GOAL OF THE EXERCISE: Rewrite every one of the entries below, changing "screenshot" to "capture" wherever it occurs and keeping everything else the same. Omit the pictures from your version.

Entries on finding words and elements:

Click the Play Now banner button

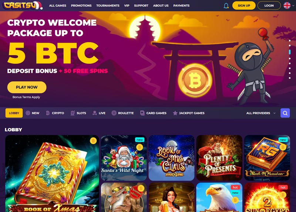pyautogui.click(x=27, y=87)
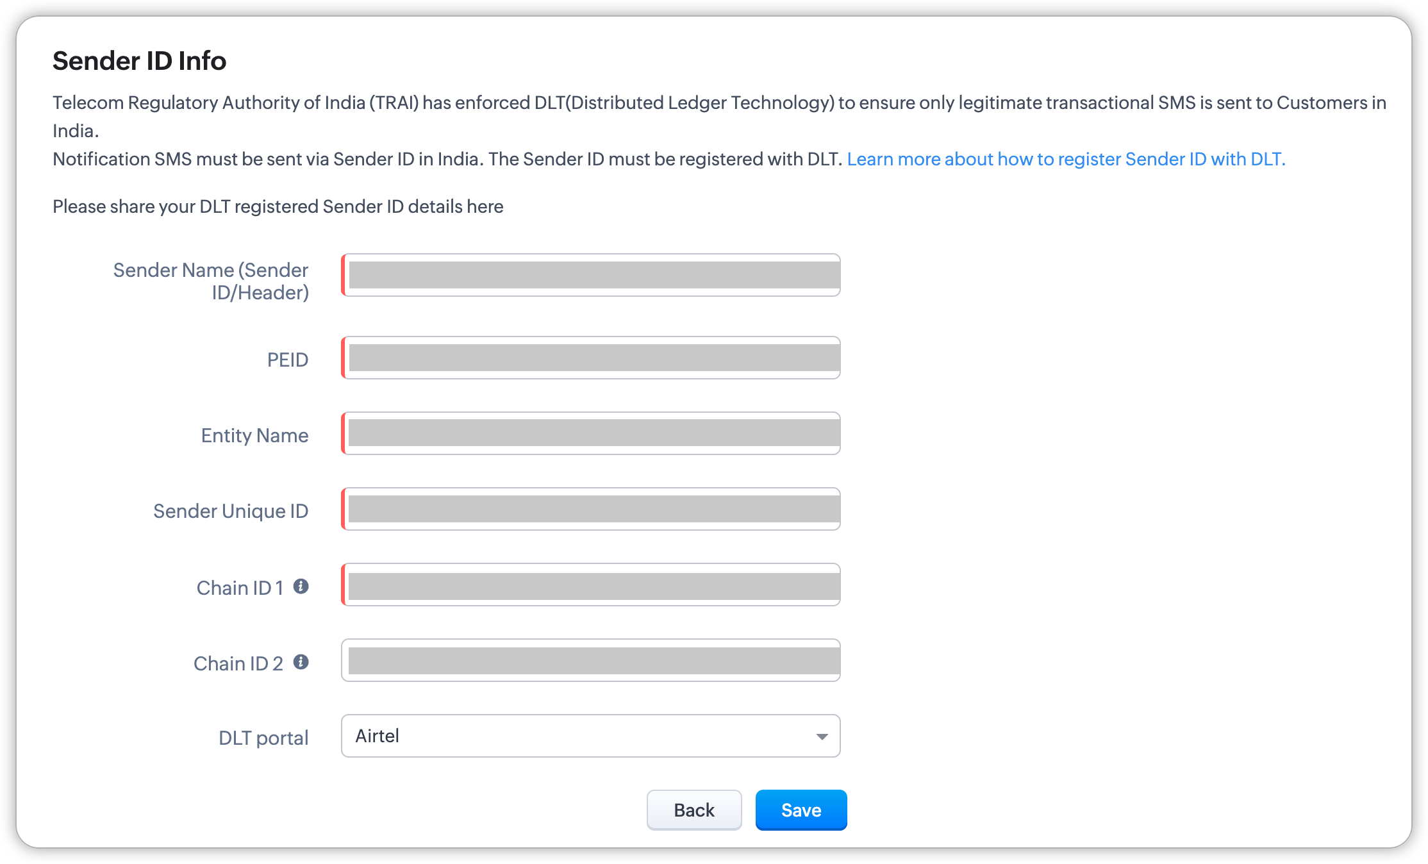Expand the DLT portal dropdown arrow

coord(822,736)
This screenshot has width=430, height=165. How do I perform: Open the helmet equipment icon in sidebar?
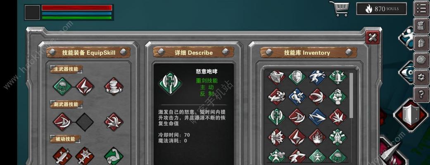(x=421, y=43)
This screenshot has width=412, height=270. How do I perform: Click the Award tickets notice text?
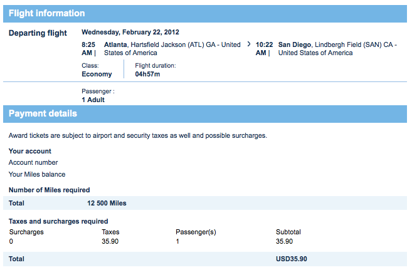click(137, 135)
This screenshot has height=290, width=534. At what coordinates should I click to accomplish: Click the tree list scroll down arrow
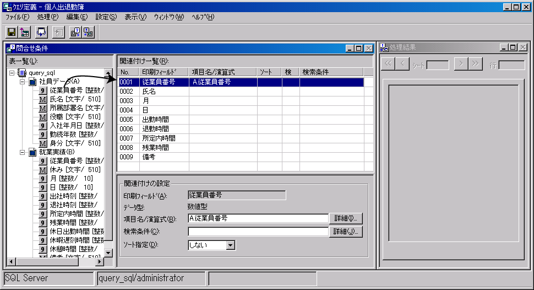(108, 253)
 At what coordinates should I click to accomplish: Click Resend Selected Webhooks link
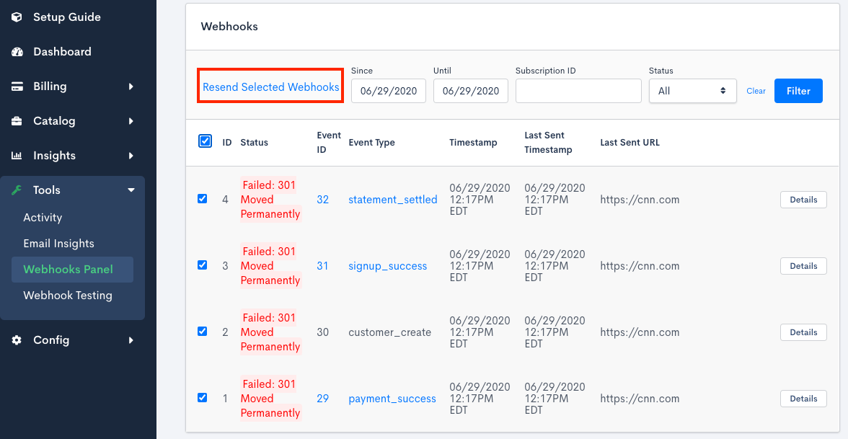pyautogui.click(x=271, y=87)
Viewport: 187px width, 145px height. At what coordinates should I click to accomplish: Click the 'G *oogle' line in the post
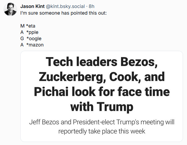point(31,38)
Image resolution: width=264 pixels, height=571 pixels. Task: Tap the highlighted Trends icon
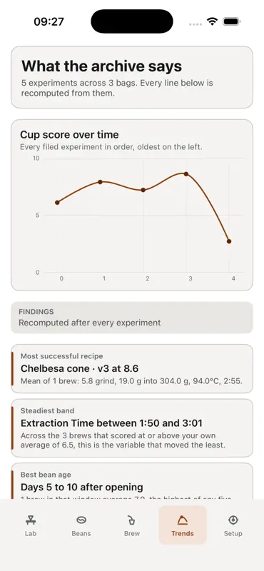click(x=183, y=520)
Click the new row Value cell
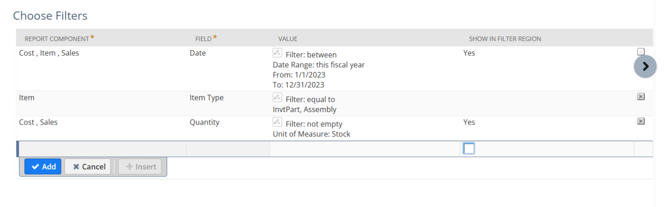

SOLUTION TO THIS EXERCISE:
Click the Play Now banner button

pyautogui.click(x=27, y=87)
Expand the DLT portal dropdown arrow

coord(822,736)
This capture has width=430, height=165. How do I perform: Open the helmet equipment icon in sidebar?
(x=421, y=43)
This capture has width=412, height=270. How do I perform: Click the Award tickets notice text?
click(137, 135)
This capture has height=290, width=534. At what coordinates should I click to accomplish: Click the tree list scroll down arrow
(108, 253)
 At what coordinates should I click to accomplish: Click Resend Selected Webhooks link
pyautogui.click(x=271, y=87)
Viewport: 187px width, 145px height. At what coordinates should I click to accomplish: Click the 'G *oogle' line in the post
point(31,38)
Image resolution: width=264 pixels, height=571 pixels. Task: Tap the highlighted Trends icon
click(x=183, y=520)
Click the new row Value cell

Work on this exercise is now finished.